ExxonMobil has announced that is in the midst of huge investment programme in the US that will see the US oil giant invest more than $20 billion over 10 years to build and expand downstream manufacturing facilities in the country's Gulf region.
Chief Executive Officer Darren Woods revealed the programme, during his keynote speech at CERAWeek, as "Growing the Gulf," part of an effort to boost energy exports, create jobs and expand the US manufacturing sector.
"In 2013, we started expanding our manufacturing operations along the Texas and Louisiana coasts to capitalise on the domestic shale revolution. We are looking to continue that program through at least 2022 with even more growth. All told, “Growing the Gulf” will represent $20 billion in investment over ten years in 11 different projects," said Woods.
The expansion covers 11 major chemical, refining, lubricant and liquefied natural gas projects along the Texas and Louisiana coasts.
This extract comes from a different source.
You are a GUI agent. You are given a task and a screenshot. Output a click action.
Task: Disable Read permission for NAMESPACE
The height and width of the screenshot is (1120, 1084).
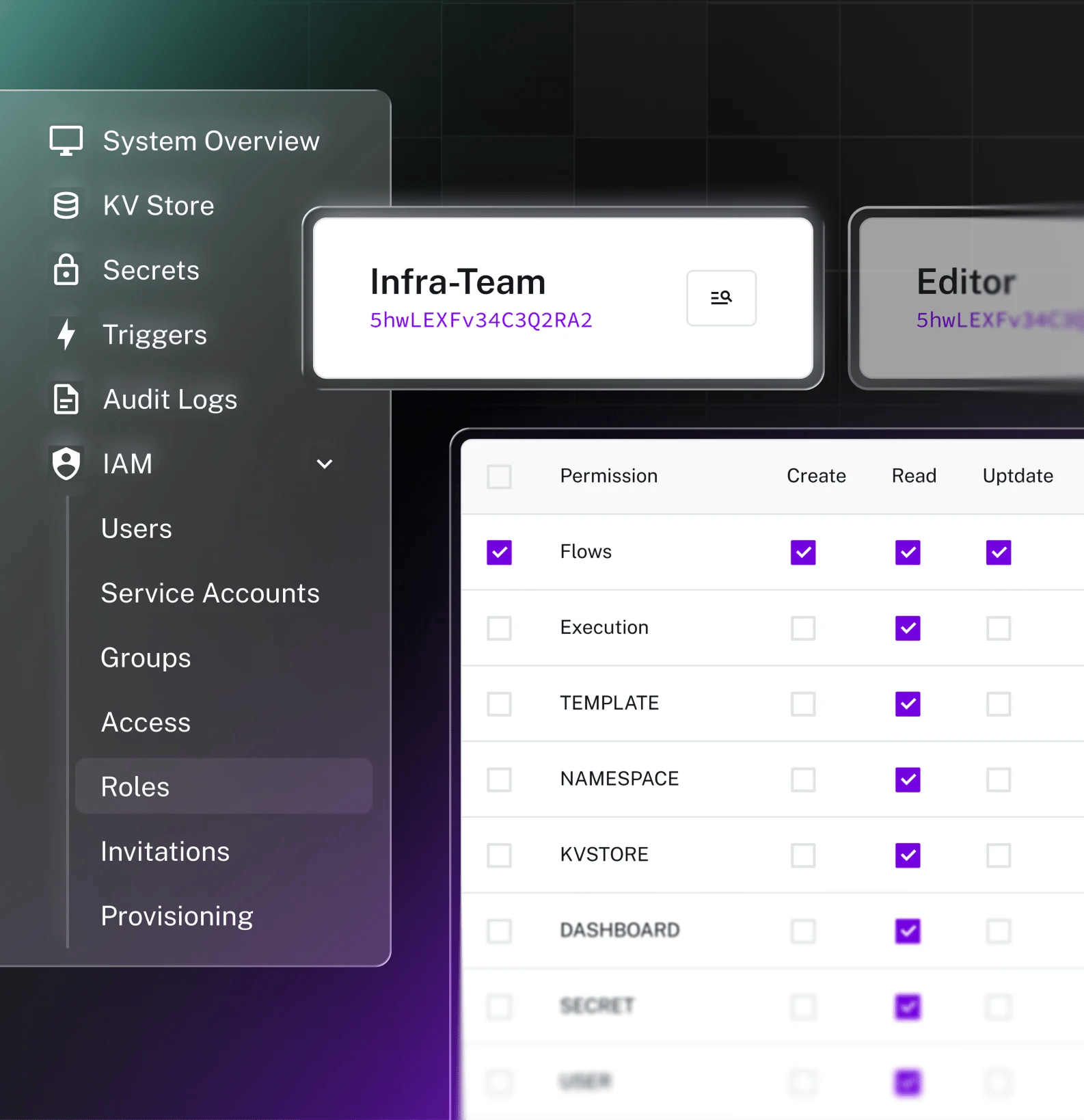click(908, 779)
He added: "Importantly, “Growing the Gulf” also creates jobs. Lots of them. All told, we expect these 11 projects to create over 45,000 jobs."
All the jobs will be located along the Gulf Coast, and many will pay an average of $100,000 a year, Woods said.
A major component of the programme is to gear it towards the export market.
Woods said: "These projects are export machines, generating products that fast-growing nations need to support larger populations with higher standards of living. These overseas markets underpin our investments. The supply is here; the demand is there. We want to keep connecting those dots."